Thereafter, NSP absconded from Singapore and AIPL failed to repay the Loan (at [8]).

AIPL and Pictorial were eventually wound up (at [9]). The Liquidator of Pictorial and the Private Trustees of NSP lodged caveats against the Property.

The Liquidator and the Private Trustees applied for the Legal Mortgage to be set aside on the ground that it was a transaction at an undervalue or a voluntary conveyance to defraud creditors, and for Rothstar to deliver vacant possession of the Property to them (at [10]). In response, Rothstar applied for the Private Trustees to show cause as to why the Private Trustees’ Caveat should not be removed.

As the winding up and bankruptcy applications against Pictorial and NSP respectively were made, and the Legal Mortgage was granted, before the Insolvency, Restructuring and Dissolution Act 2018 (Act 40 of 2018) (“IRDA”) came into operation, the pre-IRDA versions of the BA, the Companies Act (Cap 50, 2006 Rev Ed) (“CA”) and the Conveyancing and Law of Property Act (Cap 61, 1994 Rev Ed) (“the CLPA”) are the applicable statutes (at [11]).

 

Issues. The issues on appeal were (at [17]):

“(a) First, whether the Legal Mortgage should be set aside on the ground that it was a transaction at an undervalue within s 98 of the BA. This in turn raises three sub-issues:

(i) whether the Legal Mortgage was granted at an undervalue (including whether and when the grant of security for an existing debt can constitute a transaction at an undervalue);

(ii) whether Pictorial and NSP were insolvent at the time of, or became insolvent as a result of, granting the Legal Mortgage; and

(iii) the appropriate order that should be made under s 98(2) of the BA.

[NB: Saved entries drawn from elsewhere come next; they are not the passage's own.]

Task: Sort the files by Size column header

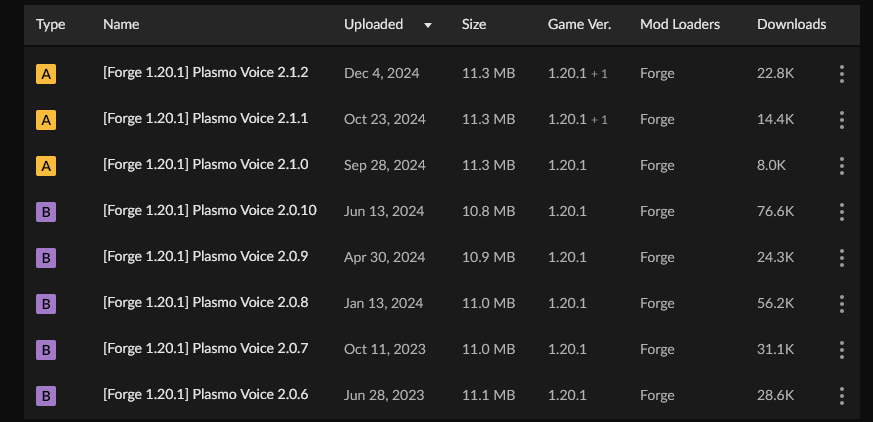Action: point(474,24)
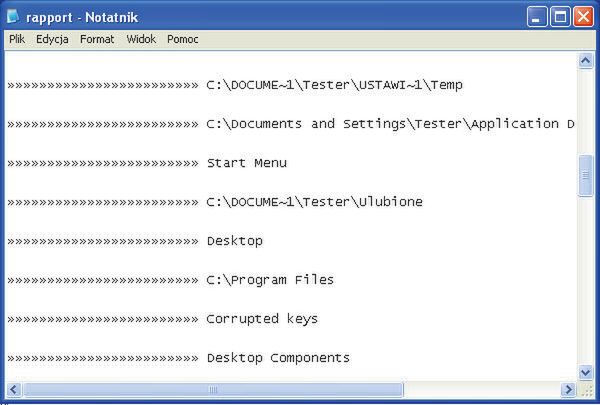600x405 pixels.
Task: Click the horizontal scrollbar thumb
Action: (x=212, y=389)
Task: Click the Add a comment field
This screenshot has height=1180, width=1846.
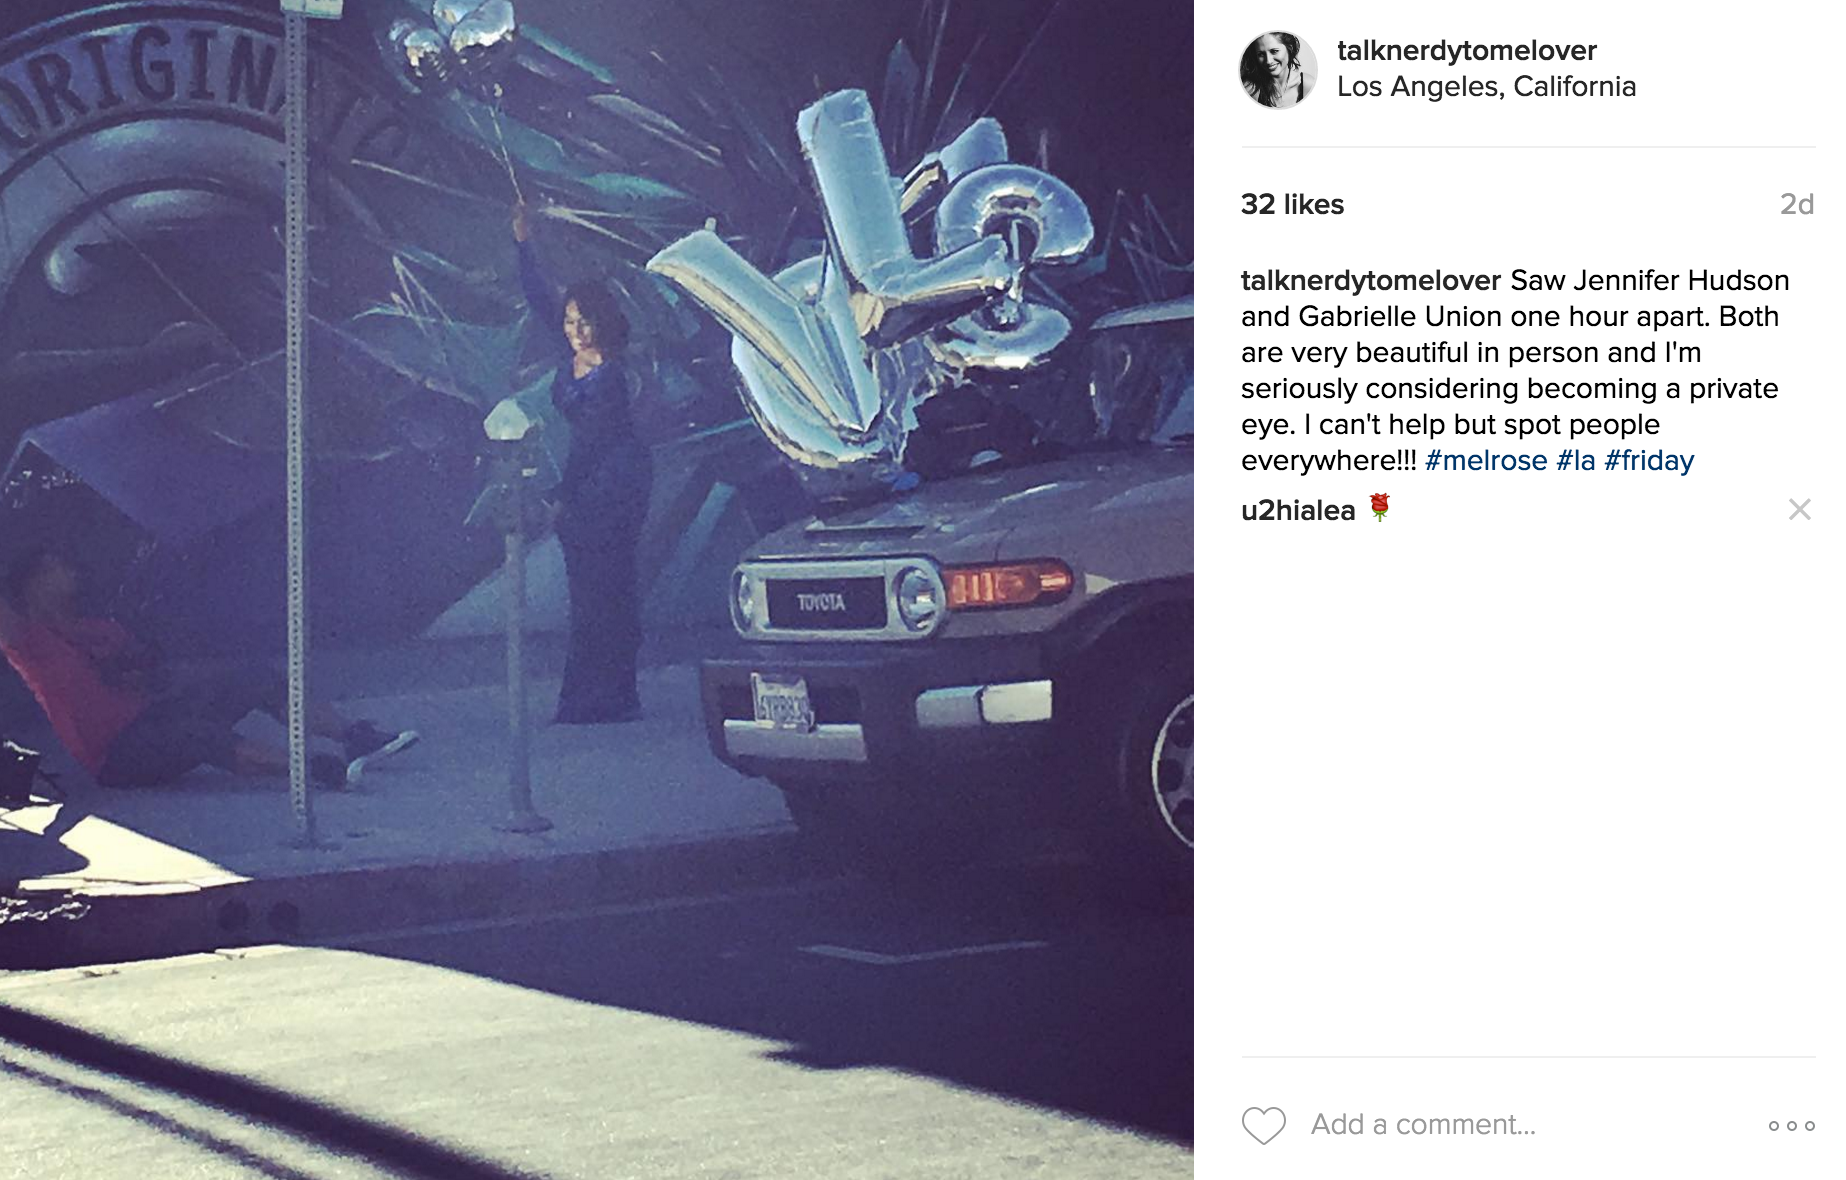Action: pos(1530,1125)
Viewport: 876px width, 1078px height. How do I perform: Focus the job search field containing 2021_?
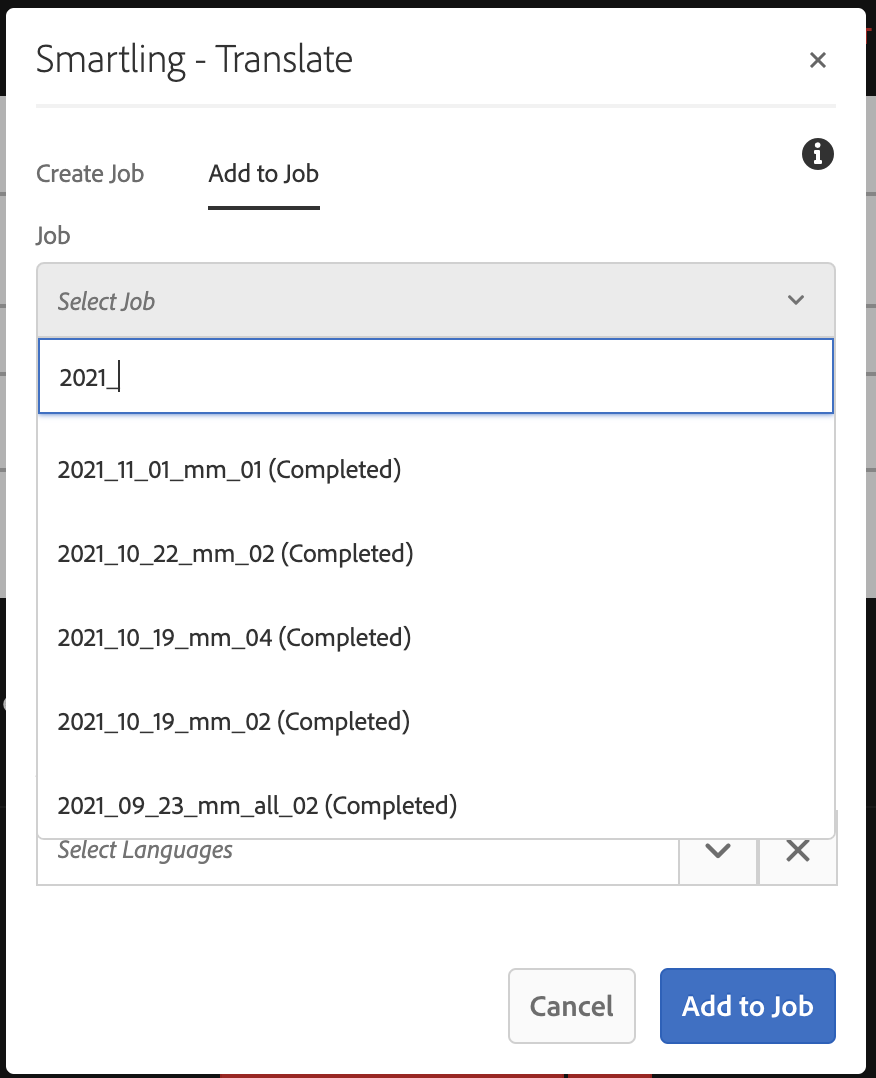(x=435, y=377)
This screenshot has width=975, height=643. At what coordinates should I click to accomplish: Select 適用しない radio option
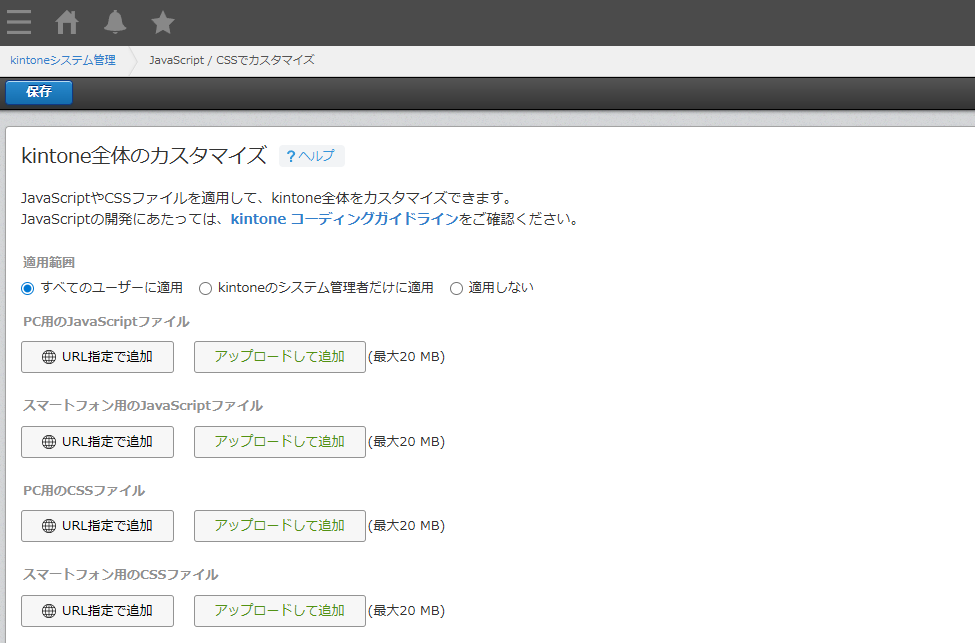click(x=457, y=288)
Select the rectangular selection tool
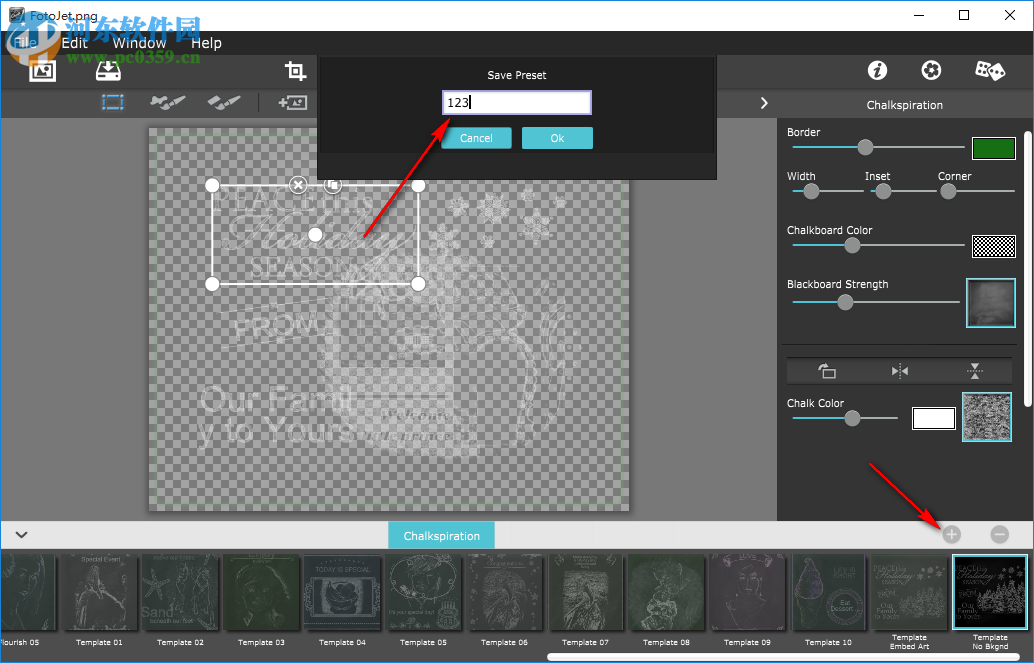This screenshot has width=1034, height=663. click(x=112, y=102)
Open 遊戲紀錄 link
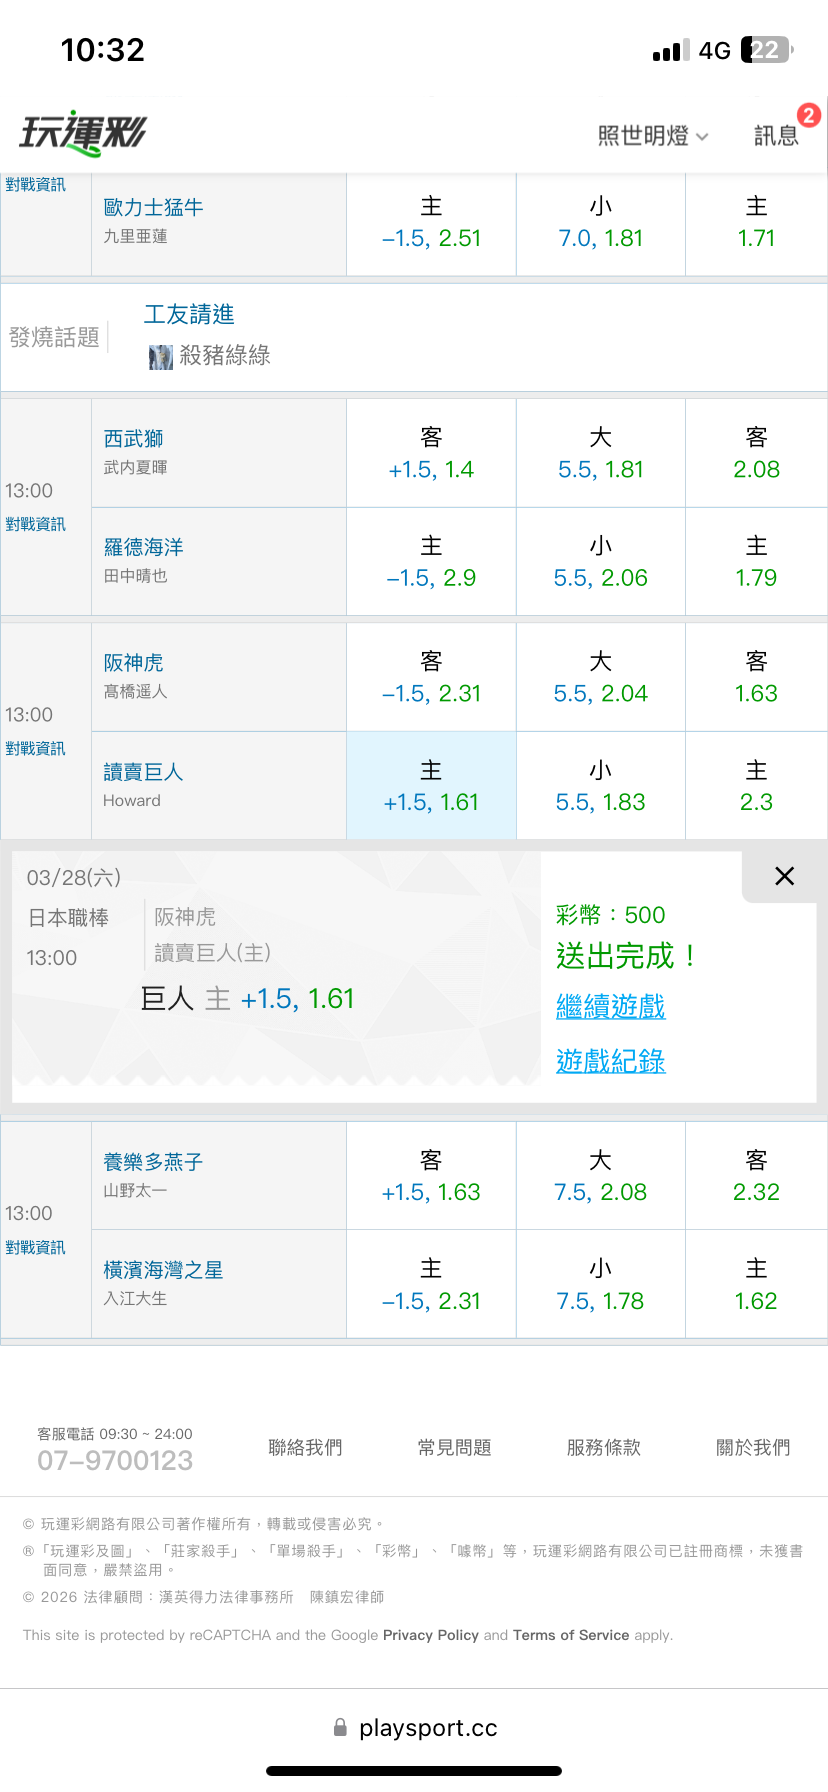The width and height of the screenshot is (828, 1792). 610,1061
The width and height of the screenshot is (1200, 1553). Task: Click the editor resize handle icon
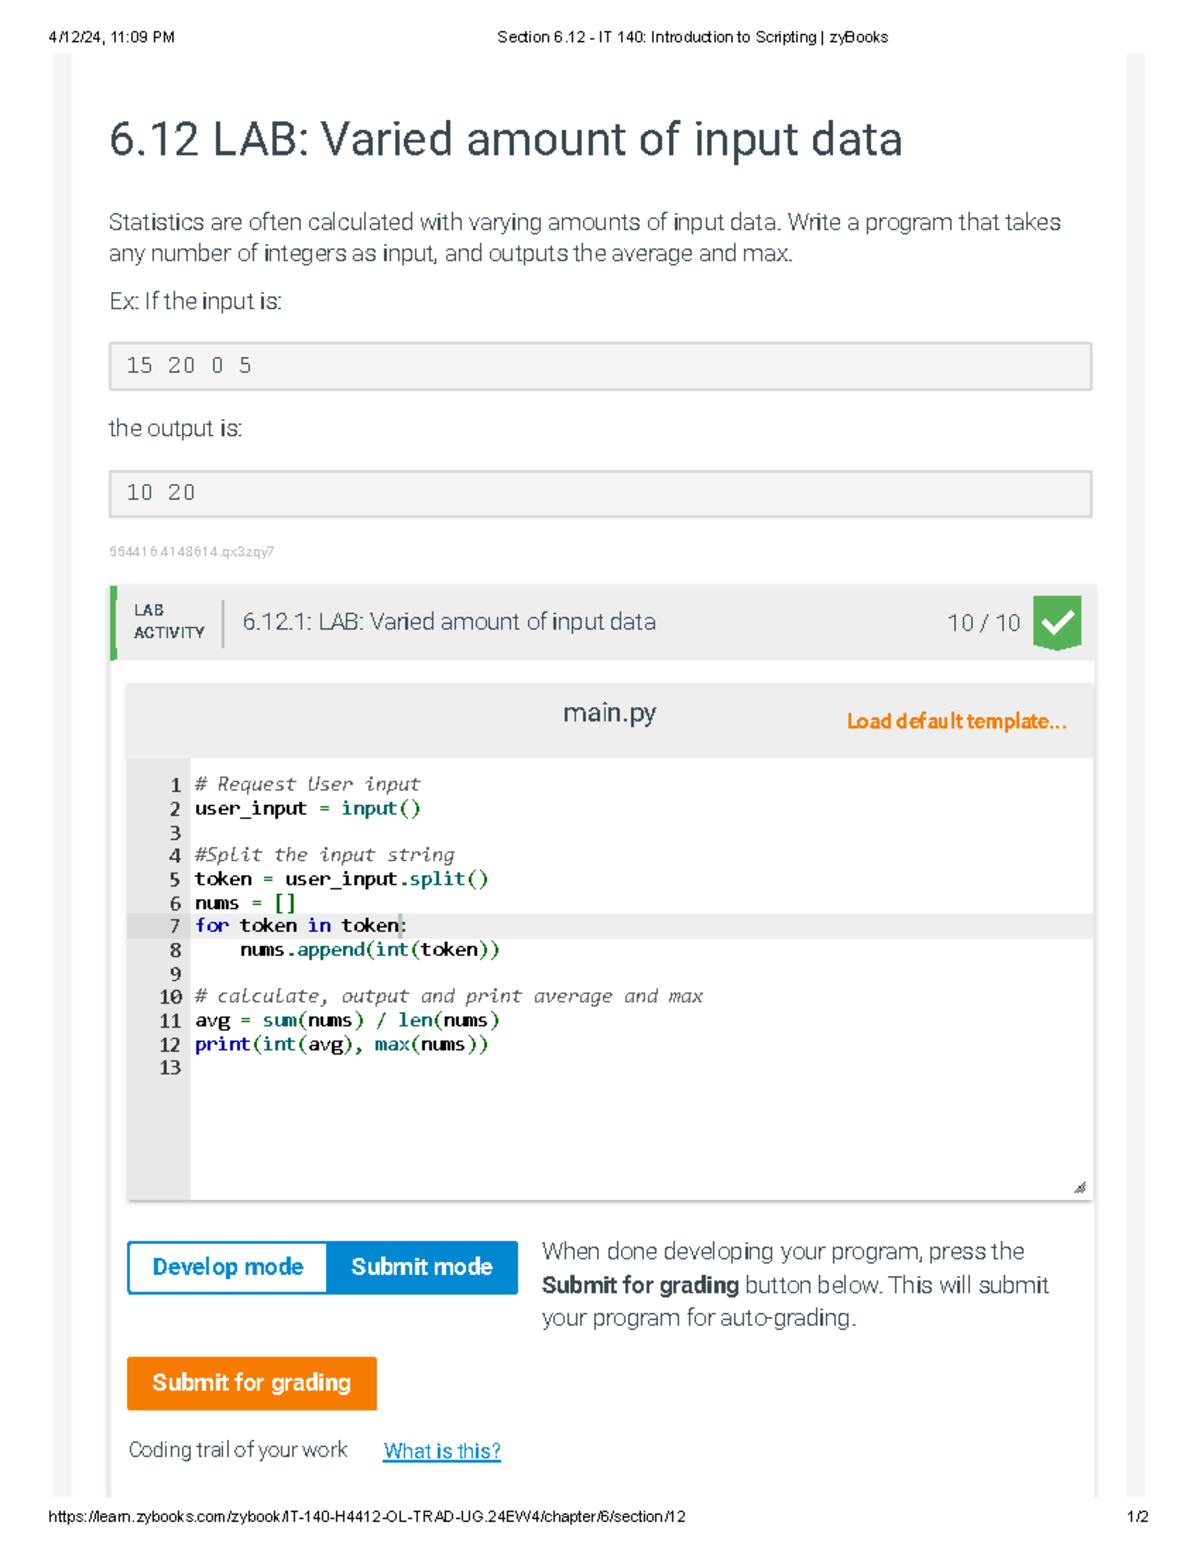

(b) Second, whether the Legal Mortgage was a voluntary conveyance to defraud creditors under s 73B(1) of the CLPA.

(c) Third, whether the Private Trustees’ Caveat ought to be removed.”

This article will focus only on the first issue “which lies at the heart of these appeals” (at [18]).

 

Whether Legal Mortgage was granted at an undervalue. This turned on the proper interpretation and requirements of s 98(3)(c) BA (at [21]).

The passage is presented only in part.